*Task prompt*
Every record is to be transcribed exactly as written.

*Supplied material*
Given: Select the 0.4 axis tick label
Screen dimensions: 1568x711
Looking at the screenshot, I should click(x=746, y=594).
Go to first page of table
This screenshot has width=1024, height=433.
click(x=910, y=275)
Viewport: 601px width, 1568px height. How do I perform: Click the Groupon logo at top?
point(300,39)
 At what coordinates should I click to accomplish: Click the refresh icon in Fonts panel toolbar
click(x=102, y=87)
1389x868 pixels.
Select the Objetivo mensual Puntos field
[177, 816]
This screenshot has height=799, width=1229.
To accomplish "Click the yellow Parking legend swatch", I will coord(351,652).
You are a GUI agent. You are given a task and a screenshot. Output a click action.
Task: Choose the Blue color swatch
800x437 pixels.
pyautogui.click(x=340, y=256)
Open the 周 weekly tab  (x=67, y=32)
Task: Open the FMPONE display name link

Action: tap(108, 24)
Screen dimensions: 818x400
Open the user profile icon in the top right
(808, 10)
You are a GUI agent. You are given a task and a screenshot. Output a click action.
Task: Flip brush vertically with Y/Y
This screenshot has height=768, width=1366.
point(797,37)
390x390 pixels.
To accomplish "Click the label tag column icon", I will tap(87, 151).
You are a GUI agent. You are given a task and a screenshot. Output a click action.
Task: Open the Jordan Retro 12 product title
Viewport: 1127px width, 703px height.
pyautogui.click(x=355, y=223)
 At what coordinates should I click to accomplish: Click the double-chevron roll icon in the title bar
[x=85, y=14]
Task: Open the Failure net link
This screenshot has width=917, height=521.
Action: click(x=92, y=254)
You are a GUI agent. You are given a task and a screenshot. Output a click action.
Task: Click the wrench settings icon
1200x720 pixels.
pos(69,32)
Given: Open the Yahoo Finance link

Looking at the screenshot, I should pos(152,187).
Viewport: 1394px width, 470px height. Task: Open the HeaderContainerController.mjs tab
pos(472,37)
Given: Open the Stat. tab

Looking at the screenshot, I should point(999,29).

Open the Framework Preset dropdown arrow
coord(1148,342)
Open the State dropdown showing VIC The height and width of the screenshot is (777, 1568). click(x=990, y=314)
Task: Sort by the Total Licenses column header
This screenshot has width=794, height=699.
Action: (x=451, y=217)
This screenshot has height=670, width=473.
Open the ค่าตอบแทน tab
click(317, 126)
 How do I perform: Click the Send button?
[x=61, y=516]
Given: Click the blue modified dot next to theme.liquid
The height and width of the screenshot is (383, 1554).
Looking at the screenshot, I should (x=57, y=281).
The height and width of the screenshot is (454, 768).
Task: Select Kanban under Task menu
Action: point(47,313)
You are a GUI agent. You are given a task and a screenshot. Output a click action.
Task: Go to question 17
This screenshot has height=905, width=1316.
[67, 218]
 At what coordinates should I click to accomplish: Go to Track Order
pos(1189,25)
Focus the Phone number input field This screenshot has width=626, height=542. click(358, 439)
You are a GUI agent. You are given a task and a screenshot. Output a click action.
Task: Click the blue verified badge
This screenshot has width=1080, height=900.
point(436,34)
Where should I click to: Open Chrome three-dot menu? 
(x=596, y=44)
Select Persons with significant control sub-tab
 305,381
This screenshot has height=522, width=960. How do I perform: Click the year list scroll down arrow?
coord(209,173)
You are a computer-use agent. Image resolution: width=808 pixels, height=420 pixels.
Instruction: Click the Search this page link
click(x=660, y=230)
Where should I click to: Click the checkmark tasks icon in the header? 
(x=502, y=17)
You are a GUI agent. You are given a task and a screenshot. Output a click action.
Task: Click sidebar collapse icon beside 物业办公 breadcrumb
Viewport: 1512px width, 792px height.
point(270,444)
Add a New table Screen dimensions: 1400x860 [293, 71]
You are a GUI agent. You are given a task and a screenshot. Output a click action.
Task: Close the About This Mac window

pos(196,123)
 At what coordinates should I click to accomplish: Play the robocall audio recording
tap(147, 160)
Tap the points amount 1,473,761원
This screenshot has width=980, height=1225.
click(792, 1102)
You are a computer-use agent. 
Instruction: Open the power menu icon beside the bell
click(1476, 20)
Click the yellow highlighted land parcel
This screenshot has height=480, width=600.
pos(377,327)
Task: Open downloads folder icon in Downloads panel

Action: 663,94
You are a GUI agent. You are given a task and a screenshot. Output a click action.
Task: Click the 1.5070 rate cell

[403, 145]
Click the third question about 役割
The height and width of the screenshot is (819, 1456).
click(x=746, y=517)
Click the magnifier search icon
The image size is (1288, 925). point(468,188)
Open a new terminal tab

*Solution below*
Given: Select the 0.4 axis tick label
Screen dimensions: 1568x711
Looking at the screenshot, I should click(x=746, y=594).
Go to first page of table
This screenshot has width=1024, height=433.
click(x=910, y=275)
Viewport: 601px width, 1568px height. How do I perform: Click the Groupon logo at top?
point(300,39)
 At what coordinates should I click to accomplish: Click the refresh icon in Fonts panel toolbar
click(x=102, y=87)
1389x868 pixels.
Select the Objetivo mensual Puntos field
[177, 816]
This screenshot has height=799, width=1229.
To accomplish "Click the yellow Parking legend swatch", I will coord(351,652).
You are a GUI agent. You are given a task and a screenshot. Output a click action.
Task: Choose the Blue color swatch
800x437 pixels.
pyautogui.click(x=340, y=256)
Open the 周 weekly tab  (x=67, y=32)
Task: Open the FMPONE display name link

Action: tap(108, 24)
Screen dimensions: 818x400
Open the user profile icon in the top right
(808, 10)
You are a GUI agent. You are given a task and a screenshot. Output a click action.
Task: Flip brush vertically with Y/Y
This screenshot has height=768, width=1366.
point(797,37)
390x390 pixels.
To accomplish "Click the label tag column icon", I will tap(87, 151).
You are a GUI agent. You are given a task and a screenshot. Output a click action.
Task: Open the Jordan Retro 12 product title
Viewport: 1127px width, 703px height.
pyautogui.click(x=355, y=223)
 At what coordinates should I click to accomplish: Click the double-chevron roll icon in the title bar
[x=85, y=14]
Task: Open the Failure net link
This screenshot has width=917, height=521.
Action: click(x=92, y=254)
You are a GUI agent. You are given a task and a screenshot. Output a click action.
Task: Click the wrench settings icon
1200x720 pixels.
pos(69,32)
Given: Open the Yahoo Finance link

Looking at the screenshot, I should pos(152,187).
Viewport: 1394px width, 470px height. Task: Open the HeaderContainerController.mjs tab
pos(472,37)
Given: Open the Stat. tab

Looking at the screenshot, I should point(999,29).

Open the Framework Preset dropdown arrow
coord(1148,342)
Open the State dropdown showing VIC The height and width of the screenshot is (777, 1568). click(x=990, y=314)
Task: Sort by the Total Licenses column header
This screenshot has width=794, height=699.
Action: (x=451, y=217)
This screenshot has height=670, width=473.
Open the ค่าตอบแทน tab
click(317, 126)
 How do I perform: Click the Send button?
[x=61, y=516]
Given: Click the blue modified dot next to theme.liquid
The height and width of the screenshot is (383, 1554).
Looking at the screenshot, I should (x=57, y=281).
The height and width of the screenshot is (454, 768).
Task: Select Kanban under Task menu
Action: point(47,313)
You are a GUI agent. You are given a task and a screenshot. Output a click action.
Task: Go to question 17
This screenshot has height=905, width=1316.
[67, 218]
 At what coordinates should I click to accomplish: Go to Track Order
pos(1189,25)
Focus the Phone number input field This screenshot has width=626, height=542. click(358, 439)
You are a GUI agent. You are given a task and a screenshot. Output a click action.
Task: Click the blue verified badge
This screenshot has width=1080, height=900.
point(436,34)
Where should I click to: Open Chrome three-dot menu? 
(x=596, y=44)
Select Persons with significant control sub-tab
 305,381
This screenshot has height=522, width=960. How do I perform: Click the year list scroll down arrow?
coord(209,173)
You are a computer-use agent. Image resolution: width=808 pixels, height=420 pixels.
Instruction: Click the Search this page link
click(x=660, y=230)
Where should I click to: Click the checkmark tasks icon in the header? 
(x=502, y=17)
You are a GUI agent. You are given a task and a screenshot. Output a click action.
Task: Click sidebar collapse icon beside 物业办公 breadcrumb
Viewport: 1512px width, 792px height.
point(270,444)
Add a New table Screen dimensions: 1400x860 [293, 71]
You are a GUI agent. You are given a task and a screenshot. Output a click action.
Task: Close the About This Mac window

pos(196,123)
 At what coordinates should I click to accomplish: Play the robocall audio recording
tap(147, 160)
Tap the points amount 1,473,761원
This screenshot has width=980, height=1225.
click(792, 1102)
You are a computer-use agent. 
Instruction: Open the power menu icon beside the bell
click(1476, 20)
Click the yellow highlighted land parcel
This screenshot has height=480, width=600.
pos(377,327)
Task: Open downloads folder icon in Downloads panel

Action: 663,94
You are a GUI agent. You are given a task and a screenshot. Output a click action.
Task: Click the 1.5070 rate cell

[403, 145]
Click the third question about 役割
The height and width of the screenshot is (819, 1456).
click(x=746, y=517)
Click the magnifier search icon
The image size is (1288, 925). point(468,188)
Open a new terminal tab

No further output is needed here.